## Material provided
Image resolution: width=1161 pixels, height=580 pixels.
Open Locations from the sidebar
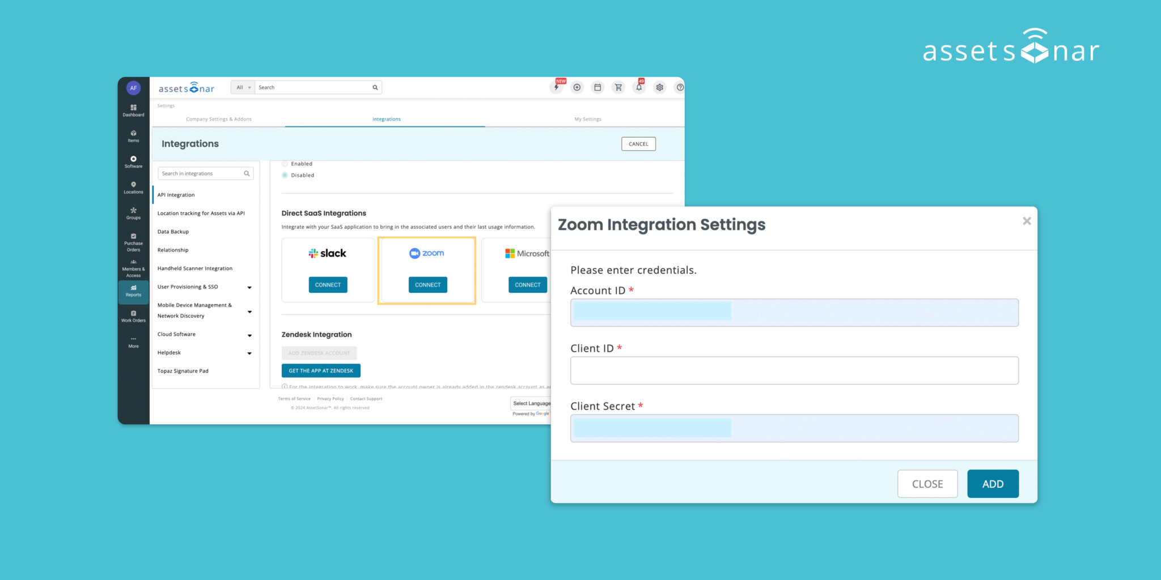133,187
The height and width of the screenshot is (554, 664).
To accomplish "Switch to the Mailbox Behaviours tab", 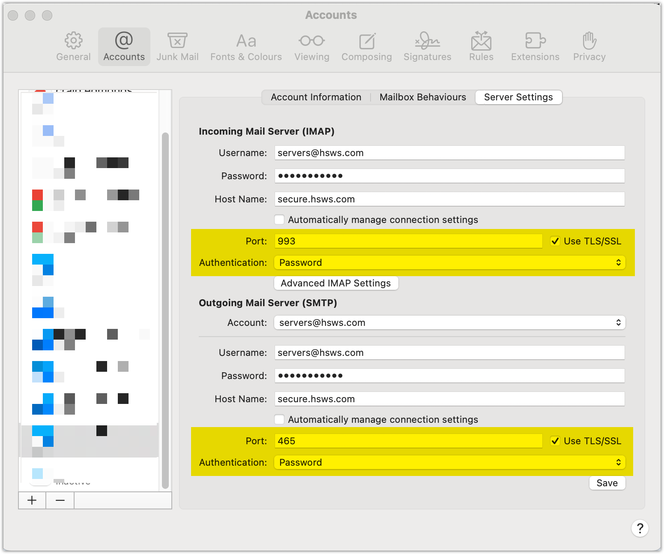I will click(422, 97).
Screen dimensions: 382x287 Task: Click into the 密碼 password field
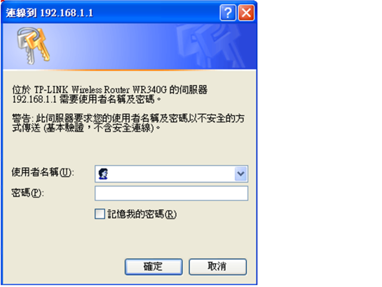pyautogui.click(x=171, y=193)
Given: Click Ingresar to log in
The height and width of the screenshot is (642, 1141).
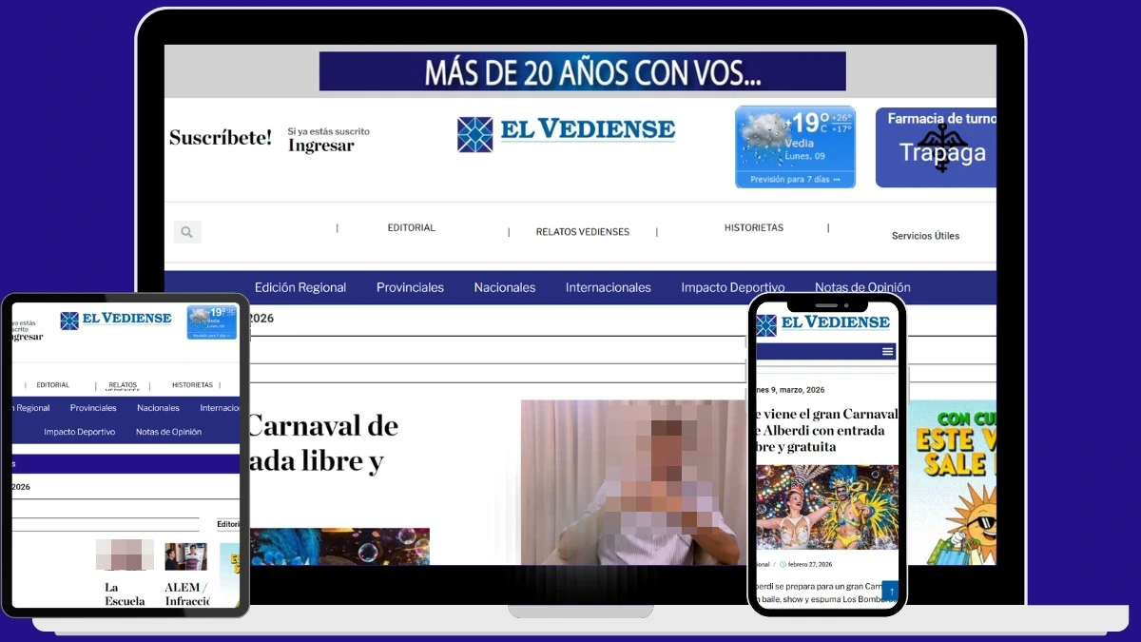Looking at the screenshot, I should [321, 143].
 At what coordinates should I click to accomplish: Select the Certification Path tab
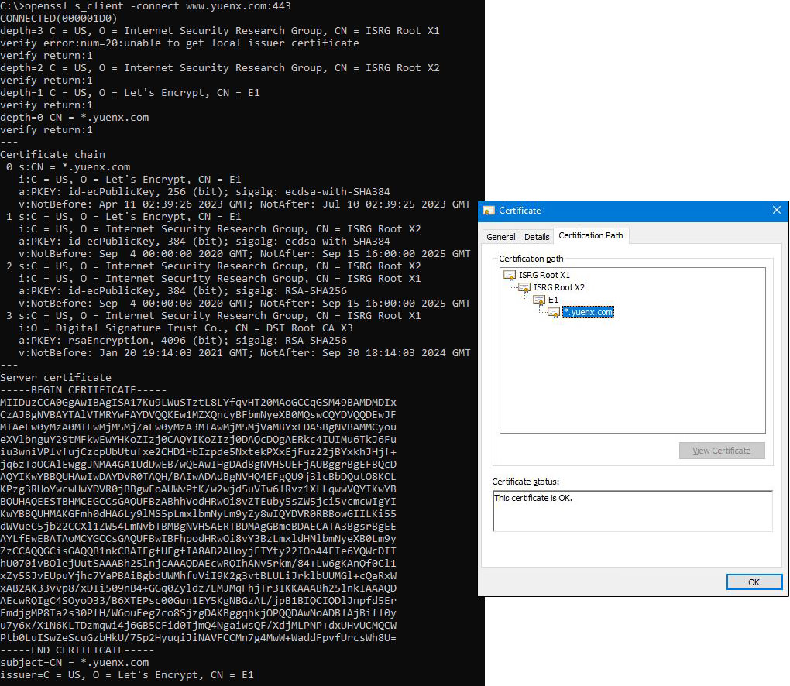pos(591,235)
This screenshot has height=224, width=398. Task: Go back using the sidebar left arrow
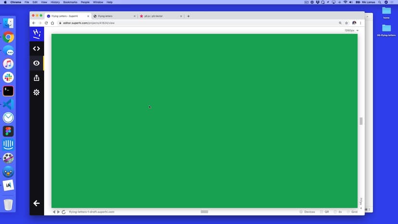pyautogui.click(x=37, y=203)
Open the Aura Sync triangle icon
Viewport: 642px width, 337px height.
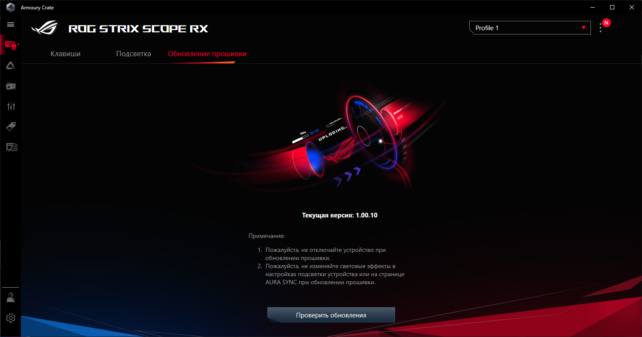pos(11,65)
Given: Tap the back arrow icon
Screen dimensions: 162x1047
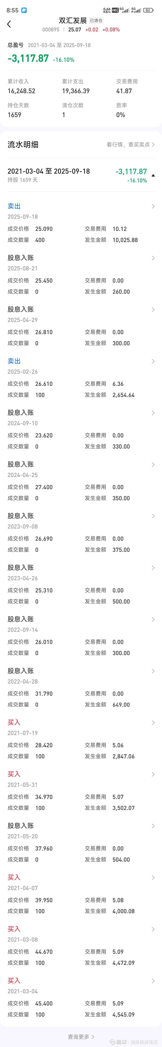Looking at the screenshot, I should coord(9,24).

## The exercise
Transcribe the part of the rows that opens with the line containing "Given: Tap the back arrow icon" and runs through the end of the rows, leaving the pictures out of your answer.

## Response for this exercise
Given: Tap the back arrow icon
Screen dimensions: 162x1047
Looking at the screenshot, I should coord(9,24).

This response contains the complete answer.